Car entre le 8 septembre 1943, date de la signature de l’armistice par le gouvernement Badoglio, et le 25 avril 1945, date de la libération du territoire, il ne s’est pas agi uniquement d’une guerre de libération nationale, mais aussi d’une guerre civile et d’une guerre de classe ; une guerre sociale qui a impliqué la population[15]. Bien sûr tout le « peuple » n’était pas « dans le maquis », quoi qu’en ait dit le leader communiste Luigi Longo. Mais la fin du fascisme devait correspondre pour une large partie de la population italienne à une remise en cause non seulement du régime mais aussi de l’État italien tel qu’il s’était constitué après le Risorgimento, et plus généralement de la société bourgeoise dans son ensemble.
« Nous sommes en guerre »
Dans ce cadre de contestation radicale de l’ordre existant, le Parti d’action (Pd’a) joue un rôle tout à fait particulier durant sa brève existence. Créé en 1942 et dissous en 1947, le Pd’a est porteur, durant les vingt mois de guerre civile, d’un discours de transformations radicales de la société italienne ; un discours qui se traduit en pratique, puisque ce parti offre en termes relatifs le plus grand nombre de combattants à la guerre de résistance qui fait rage principalement au Nord de la Péninsule à partir de septembre 1943. C’est ce que Giovanni de Luna rend notamment par l’idée de « parti des fusils »[16]. Et le Pd’a donnera une contribution majeure à l’insurrection d’avril 1945 en particulier à Turin.
L’actionnisme, incarnation vivante d’un « vent du Nord » révolutionnaire, saura aussi imprimer durablement un système de valeur fondé sur l’antifascisme. Un antifascisme pensé non dans sa fonction conjoncturelle, la lutte contre le régime mis en place par Mussolini, mais comme un devenir perpétuel, une « lutte pour l’éternité », selon les termes employés en avril 1934 par Carlo Rosselli, fondateur en France du mouvement laïc et non communiste Giustizia e Libertà (GL), et figure tutélaire du Pd’a. L’actionnisme plonge ses racines dans l’antifascisme du révolutionnaire libéral Piero Gobetti, mort en 1926 suite aux coups des escouades fascistes, et dans son actualisation politique au début des années 1930 par GL, le mouvement du socialiste révolutionnaire Carlo Rosselli et, entre autres, d’Emilio Lussu, membre du Parti sarde d’action, tous deux évadés de l’île de Lipari.

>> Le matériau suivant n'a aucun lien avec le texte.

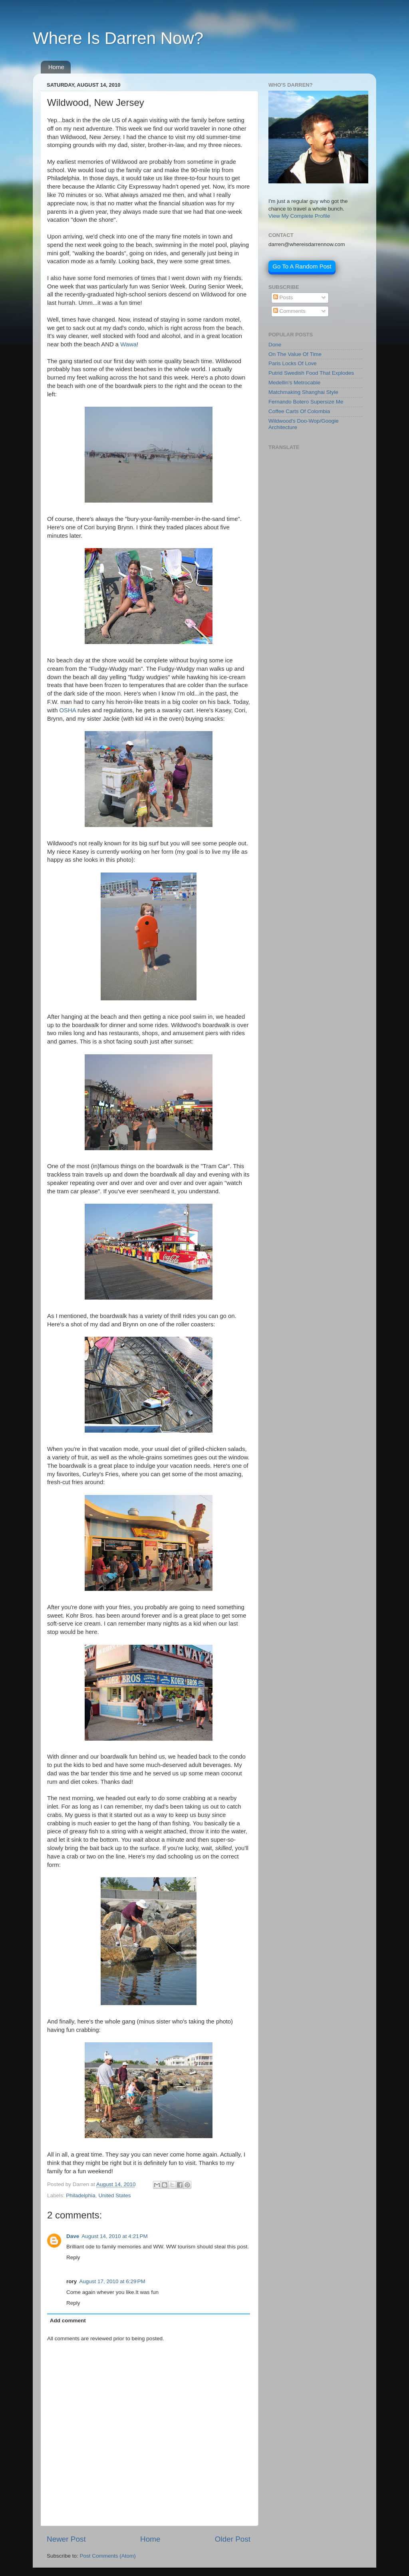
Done (274, 345)
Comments (289, 311)
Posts (283, 297)
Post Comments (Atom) (108, 2556)
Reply (73, 2257)
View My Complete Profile (299, 216)
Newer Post (66, 2539)
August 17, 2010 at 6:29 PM (112, 2281)
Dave (72, 2236)
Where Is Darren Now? (118, 38)
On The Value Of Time (295, 354)
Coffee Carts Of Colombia (299, 411)
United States (114, 2195)
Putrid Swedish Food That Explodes (311, 373)
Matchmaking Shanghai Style (303, 392)
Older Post (232, 2539)
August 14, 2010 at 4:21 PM (114, 2236)
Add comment (68, 2321)
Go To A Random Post (301, 266)
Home (56, 67)
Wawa (128, 344)
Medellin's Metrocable (294, 383)
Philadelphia (80, 2195)
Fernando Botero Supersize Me (305, 402)
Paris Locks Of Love (292, 363)
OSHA (68, 710)
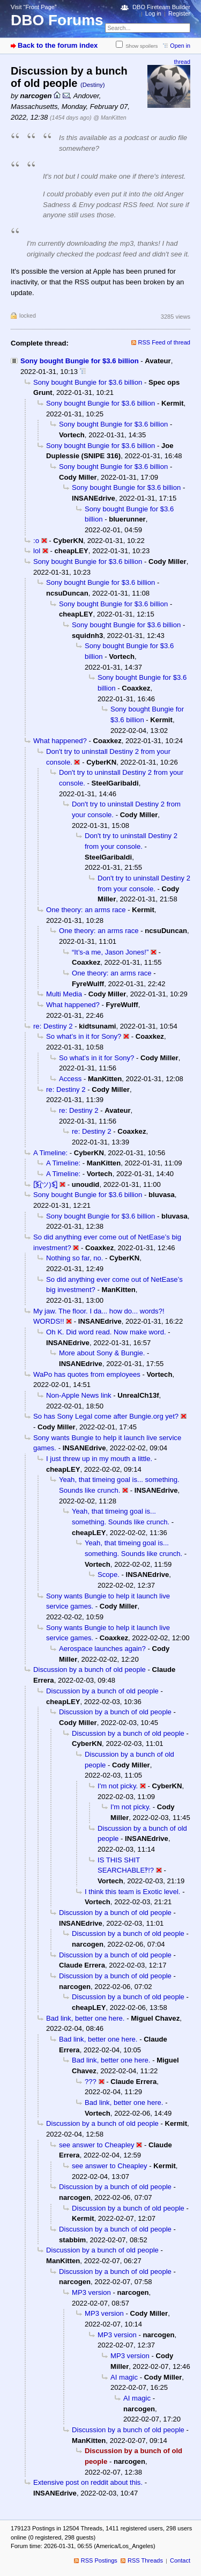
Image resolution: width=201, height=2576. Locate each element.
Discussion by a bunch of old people (89, 1669)
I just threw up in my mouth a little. (99, 1459)
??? (90, 2082)
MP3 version (91, 2292)
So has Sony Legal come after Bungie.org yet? (105, 1416)
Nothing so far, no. (74, 1258)
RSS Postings (99, 2560)
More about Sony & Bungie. (102, 1353)
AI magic (124, 2377)
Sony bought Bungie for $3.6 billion (79, 361)
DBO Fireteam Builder (161, 7)
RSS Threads (145, 2560)
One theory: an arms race (86, 910)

Pour Piero Gobetti, le fascisme était « l’autobiographie de la nation » : « une nation, poursuivait-il, qui croit à la collaboration de classes et qui renonce par paresse à la lutte politique, est une nation qui ne vaut pas grand-chose »[17]. Cette interprétation mettait l’accent sur les éléments de continuités entre l’Italie libérale et l’Italie fasciste et sur l’idée d’un Risorgimento raté, c’est-à-dire d’un processus d’unification politique et de modernisation économique non abouti. Dans cette optique, le fascisme était le résultat d’une révolution libérale/bourgeoise manquée, et l’expression d’un pays arriéré et « inculte » qui avait pour seule expérience politique des systèmes de gouvernement qui avaient combiné clientélisme, paternalisme, transformisme et autoritarisme.
Le fascisme était donc l’expression d’un « mal ancien, enraciné dans la longue durée de l’histoire italienne ». A cette interprétation s’associait l’idée qu’il fallait combattre non seulement le fascisme mais ce qui l’avait rendu possible. L’accent était ainsi mis sur le rôle de la classe dirigeante dans l’affirmation et la stabilisation du régime. Ce filon d’interprétation s’est ensuite développé au cours des années 1930 dans le cadre d’une lutte antifasciste menée dans la clandestinité et en exil face à un régime cette fois clairement installé et à un pays embrigadé ; des années que l’historien révisionniste Renzo de Felice a rendu par le vocable de « consentement » (consenso).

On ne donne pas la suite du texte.